◆ PROBLEM REQUIREMENTS: Reproduce each of the following lines verbatim and in their original order, with no changes.

◆ RAW DATA:
'''
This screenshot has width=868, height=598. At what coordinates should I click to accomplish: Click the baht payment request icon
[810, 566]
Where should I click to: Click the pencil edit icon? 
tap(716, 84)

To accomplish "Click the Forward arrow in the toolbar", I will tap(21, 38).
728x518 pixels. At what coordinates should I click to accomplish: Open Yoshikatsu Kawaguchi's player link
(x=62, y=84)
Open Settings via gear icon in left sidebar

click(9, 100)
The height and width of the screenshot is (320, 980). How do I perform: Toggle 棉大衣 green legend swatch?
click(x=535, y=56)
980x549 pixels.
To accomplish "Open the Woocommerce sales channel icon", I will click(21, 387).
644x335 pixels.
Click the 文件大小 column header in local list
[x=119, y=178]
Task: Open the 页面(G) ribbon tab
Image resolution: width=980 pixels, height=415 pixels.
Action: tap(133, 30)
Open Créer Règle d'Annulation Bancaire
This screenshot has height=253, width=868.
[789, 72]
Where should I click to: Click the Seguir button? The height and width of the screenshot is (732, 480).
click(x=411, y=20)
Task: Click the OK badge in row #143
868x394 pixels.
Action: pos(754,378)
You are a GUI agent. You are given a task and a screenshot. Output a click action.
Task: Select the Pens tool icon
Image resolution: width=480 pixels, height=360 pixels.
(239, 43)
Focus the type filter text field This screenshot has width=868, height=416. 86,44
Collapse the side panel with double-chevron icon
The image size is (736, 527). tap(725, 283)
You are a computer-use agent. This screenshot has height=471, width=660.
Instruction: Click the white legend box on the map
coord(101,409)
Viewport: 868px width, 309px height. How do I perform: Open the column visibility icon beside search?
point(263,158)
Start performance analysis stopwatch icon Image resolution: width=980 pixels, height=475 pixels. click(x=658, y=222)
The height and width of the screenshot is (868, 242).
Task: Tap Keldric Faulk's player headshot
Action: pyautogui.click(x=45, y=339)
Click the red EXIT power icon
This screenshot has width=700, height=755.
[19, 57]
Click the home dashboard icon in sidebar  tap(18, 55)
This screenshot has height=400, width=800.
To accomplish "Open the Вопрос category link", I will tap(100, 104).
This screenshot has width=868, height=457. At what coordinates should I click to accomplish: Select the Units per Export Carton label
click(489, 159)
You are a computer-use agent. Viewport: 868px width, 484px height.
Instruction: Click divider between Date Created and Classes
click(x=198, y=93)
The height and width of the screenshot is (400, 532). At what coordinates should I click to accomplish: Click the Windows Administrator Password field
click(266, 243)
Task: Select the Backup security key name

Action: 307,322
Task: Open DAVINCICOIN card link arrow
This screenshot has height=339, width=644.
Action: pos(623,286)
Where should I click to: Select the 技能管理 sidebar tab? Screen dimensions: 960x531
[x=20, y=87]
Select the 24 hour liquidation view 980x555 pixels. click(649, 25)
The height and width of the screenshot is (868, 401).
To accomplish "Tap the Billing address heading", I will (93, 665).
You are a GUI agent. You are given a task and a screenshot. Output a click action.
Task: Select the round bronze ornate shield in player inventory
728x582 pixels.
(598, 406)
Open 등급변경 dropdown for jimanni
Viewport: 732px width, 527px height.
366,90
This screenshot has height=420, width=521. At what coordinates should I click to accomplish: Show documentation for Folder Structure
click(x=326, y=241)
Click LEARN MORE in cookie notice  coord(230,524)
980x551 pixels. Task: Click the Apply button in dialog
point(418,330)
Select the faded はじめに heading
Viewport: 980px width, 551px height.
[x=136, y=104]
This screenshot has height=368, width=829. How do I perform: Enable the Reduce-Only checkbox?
'''
◆ SOLUTION TO THE PROBLEM:
This screenshot has width=868, height=598. At what coordinates should I click to accomplish: Click the baht payment request icon
[810, 566]
Where should I click to: Click the pencil edit icon? 
tap(716, 84)

To accomplish "Click the Forward arrow in the toolbar", I will tap(21, 38).
728x518 pixels. At what coordinates should I click to accomplish: Open Yoshikatsu Kawaguchi's player link
(x=62, y=84)
Open Settings via gear icon in left sidebar

click(9, 100)
The height and width of the screenshot is (320, 980). How do I perform: Toggle 棉大衣 green legend swatch?
click(x=535, y=56)
980x549 pixels.
To accomplish "Open the Woocommerce sales channel icon", I will click(21, 387).
644x335 pixels.
Click the 文件大小 column header in local list
[x=119, y=178]
Task: Open the 页面(G) ribbon tab
Image resolution: width=980 pixels, height=415 pixels.
Action: tap(133, 30)
Open Créer Règle d'Annulation Bancaire
This screenshot has height=253, width=868.
[789, 72]
Where should I click to: Click the Seguir button? The height and width of the screenshot is (732, 480).
click(x=411, y=20)
Task: Click the OK badge in row #143
868x394 pixels.
Action: pos(754,378)
You are a GUI agent. You are given a task and a screenshot. Output a click action.
Task: Select the Pens tool icon
Image resolution: width=480 pixels, height=360 pixels.
(239, 43)
Focus the type filter text field This screenshot has width=868, height=416. 86,44
Collapse the side panel with double-chevron icon
The image size is (736, 527). tap(725, 283)
You are a computer-use agent. This screenshot has height=471, width=660.
Instruction: Click the white legend box on the map
coord(101,409)
Viewport: 868px width, 309px height. How do I perform: Open the column visibility icon beside search?
point(263,158)
Start performance analysis stopwatch icon Image resolution: width=980 pixels, height=475 pixels. click(x=658, y=222)
The height and width of the screenshot is (868, 242).
Task: Tap Keldric Faulk's player headshot
Action: pyautogui.click(x=45, y=339)
Click the red EXIT power icon
This screenshot has width=700, height=755.
[19, 57]
Click the home dashboard icon in sidebar  tap(18, 55)
This screenshot has height=400, width=800.
To accomplish "Open the Вопрос category link", I will tap(100, 104).
This screenshot has width=868, height=457. At what coordinates should I click to accomplish: Select the Units per Export Carton label
click(489, 159)
You are a computer-use agent. Viewport: 868px width, 484px height.
Instruction: Click divider between Date Created and Classes
click(x=198, y=93)
The height and width of the screenshot is (400, 532). At what coordinates should I click to accomplish: Click the Windows Administrator Password field
click(266, 243)
Task: Select the Backup security key name

Action: 307,322
Task: Open DAVINCICOIN card link arrow
This screenshot has height=339, width=644.
Action: pos(623,286)
Where should I click to: Select the 技能管理 sidebar tab? Screen dimensions: 960x531
[x=20, y=87]
Select the 24 hour liquidation view 980x555 pixels. click(649, 25)
The height and width of the screenshot is (868, 401).
To accomplish "Tap the Billing address heading", I will (93, 665).
You are a GUI agent. You are given a task and a screenshot. Output a click action.
Task: Select the round bronze ornate shield in player inventory
728x582 pixels.
(598, 406)
Open 등급변경 dropdown for jimanni
Viewport: 732px width, 527px height.
366,90
This screenshot has height=420, width=521. At what coordinates should I click to accomplish: Show documentation for Folder Structure
click(x=326, y=241)
Click LEARN MORE in cookie notice  coord(230,524)
980x551 pixels. Task: Click the Apply button in dialog
point(418,330)
Select the faded はじめに heading
Viewport: 980px width, 551px height.
[x=136, y=104]
This screenshot has height=368, width=829. How do I perform: Enable the Reduce-Only checkbox?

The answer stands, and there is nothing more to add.